Ces diverses langues modernes s’influencent entre elles depuis, au gré des partages techniques ou économiques. Durant les siècles de la dominance politique du français, celui-ci a, entre autres, marqué l’anglais; et d’après la plupart des sources, pour plus de la moitié de ses mots.
Or, surtout hispanophone, anglophone et francophone, plusieurs sociétés européennes grâce à leurs avantages militaires ont jadis envahi des territoires étrangers, dont la population n’a pas pu leur résister. Les langues dominantes ont alors modifié celles des pays conquis, voire les ont fait disparaître. Les manières de parler qui ont subsisté en variations plus ou moins éphémères, appelées dialectes, ont donné naissance à des patois stables. Ces amalgames de langues locales et dominantes, d’abord non écrites, ont été désignées d’après les familles linguistiques influencées. Teintés d’arabe, on les désigne comme sabir; de langues africaines, créole; et de langues asiatiques, pidgin.
Dans les pays francophones, on appelle ce patois franglais; et dans la transition québécoise, l’importance contemporaine des États-Unis contamine notre français en le parsemant d’expressions anglaises, surtout provenant du français mais ayant changé de sens. Un phénomène qui nous menace davantage que le joual de notre langue populaire.
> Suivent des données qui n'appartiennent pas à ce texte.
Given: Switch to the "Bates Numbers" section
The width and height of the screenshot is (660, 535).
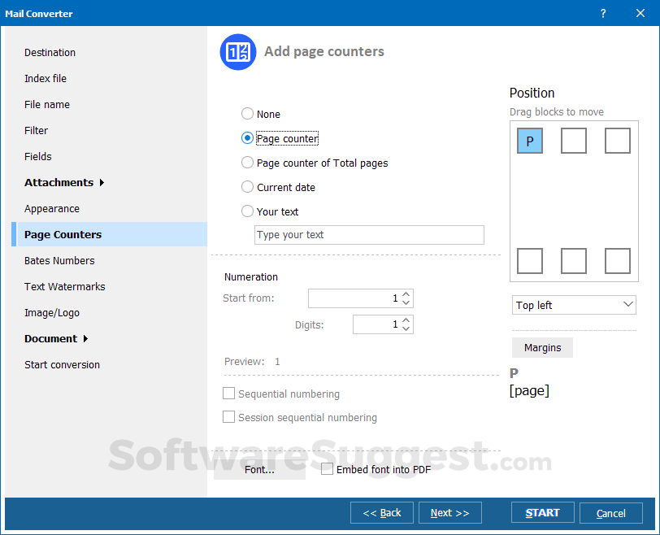Looking at the screenshot, I should 60,260.
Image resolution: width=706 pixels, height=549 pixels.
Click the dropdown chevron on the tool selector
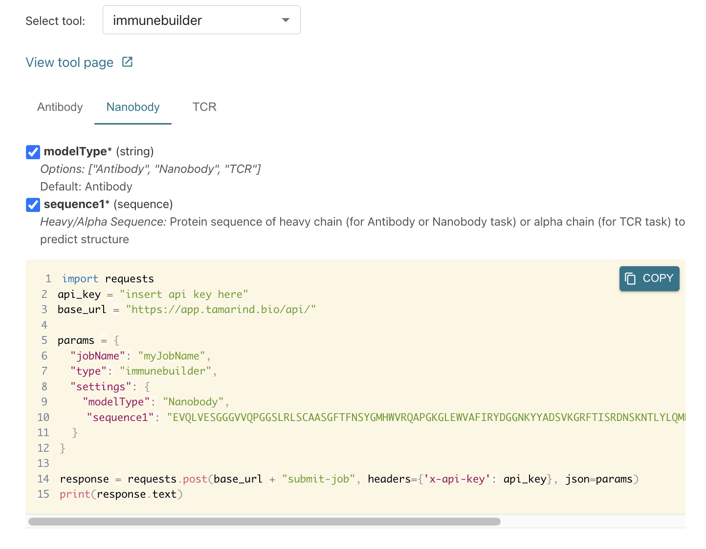[x=285, y=20]
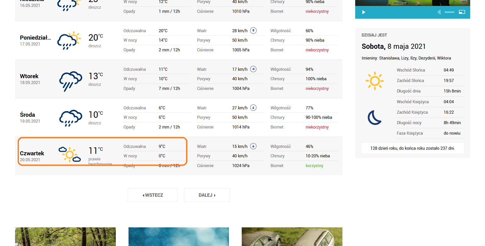The height and width of the screenshot is (246, 485).
Task: Unmute the video player sound
Action: (x=439, y=12)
Bien sûr, aucune de ces deux langues n’est supérieure à l’autre. Si les dictionnaires actuels établissent que l’anglais d’usage courant comporte davantage de mots que le français, ce phénomène provient surtout des avancées technologiques des milieux anglophones dont la facilité de l’apprentissage de la langue augmente la tendance des autres sociétés à l’utiliser comme langue internationale de l’économie et de la politique. Cette adaptation à l’anglais dans diverses communautés s’appuie sur une banque de tournures et un vocabulaire appauvri que l’on désigne comme étant le globish. L’émergence d’une telle hégémonie est peut-être destinée à éclater en nouvelles langues rendant, pour nous, désuète la grande diversité d’expressions françaises qui nous permettent d’exprimer des pensées plus nettes. Nos dictionnaires de synonymes en témoignent.
La leçon est implacable, elle. Malgré nos efforts en matière linguistique, ce sont nos leviers économiques et politiques qu’il nous faudrait contrôler davantage au Québec.